Battlefield 5 sales were apparently not up to the expectations of Electronic Arts, and a number of different factors likely contributed to the poor performance of the game. Some criticisms surrounding the game’s content and presentation had been voiced by fans and were seemingly mocked at the game’s launch party. These issues were likely exacerbated by EA’s Patrick Söderlund stating in an interview with Gamasutra that those who didn’t like it shouldn’t buy it.
The single-player campaign was thought to be somewhat lacking, cooperative missions had not yet been implemented, and the battle royale mode was delayed. These issues along with the usual bugs and glitches in any AAA launch ultimately caused a dent in Battlefield 5 sales. Ultimately, Battlefield 5 ended up being sold at a 50% discount a mere two weeks after launch.
One or more of these issues contributed to poor Battlefield 5 sales and has caused Electronic Arts to revise their projected earnings for 2019 From $5.55 billion to $5.20 billion—a cut of $350 million. Their stock has also gradually declined by more than 45% since June of 2018 with some of the sharpest losses taking place in the lead-up to Battlefield 5.

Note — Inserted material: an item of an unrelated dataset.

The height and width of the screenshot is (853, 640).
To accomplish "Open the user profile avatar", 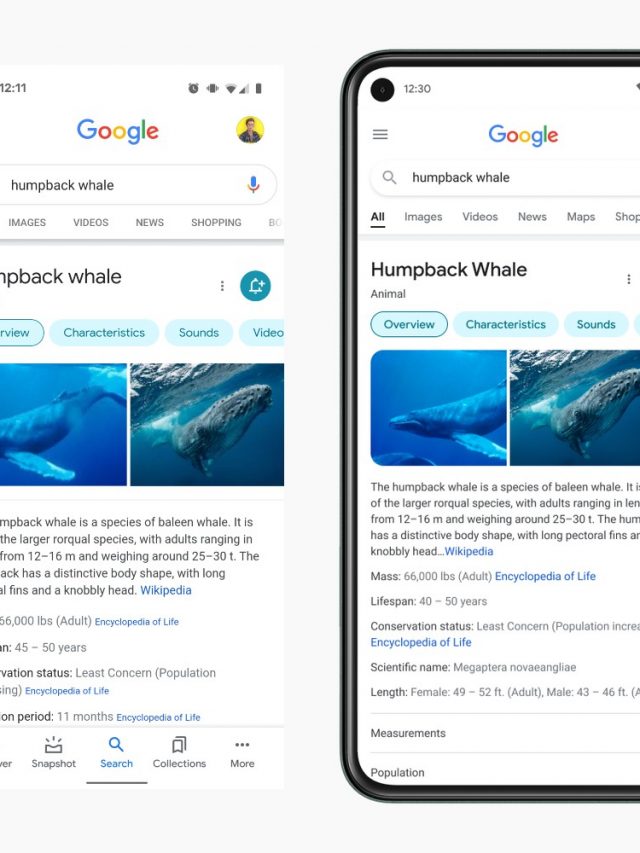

Electronic Arts seem keen on turning things around despite the poor Battlefield 5 sales at the game’s launch. A new DLC update dropped at the beginning of December, adding some much-needed content to the game. A questionable design choice regarding time-to-kill was rolled back less than a week after it was launched; DICE had stated that they hadn’t got it right and hoped to learn from the experience. Most recently, several quality-of-life fixes are going to be addressed in an update in the near future that should hopefully smooth out some of the technical problems. Battlefield 5 sales may not have been the best at launch, but EA and DICE may be able to turn things around in the first quarter of next year.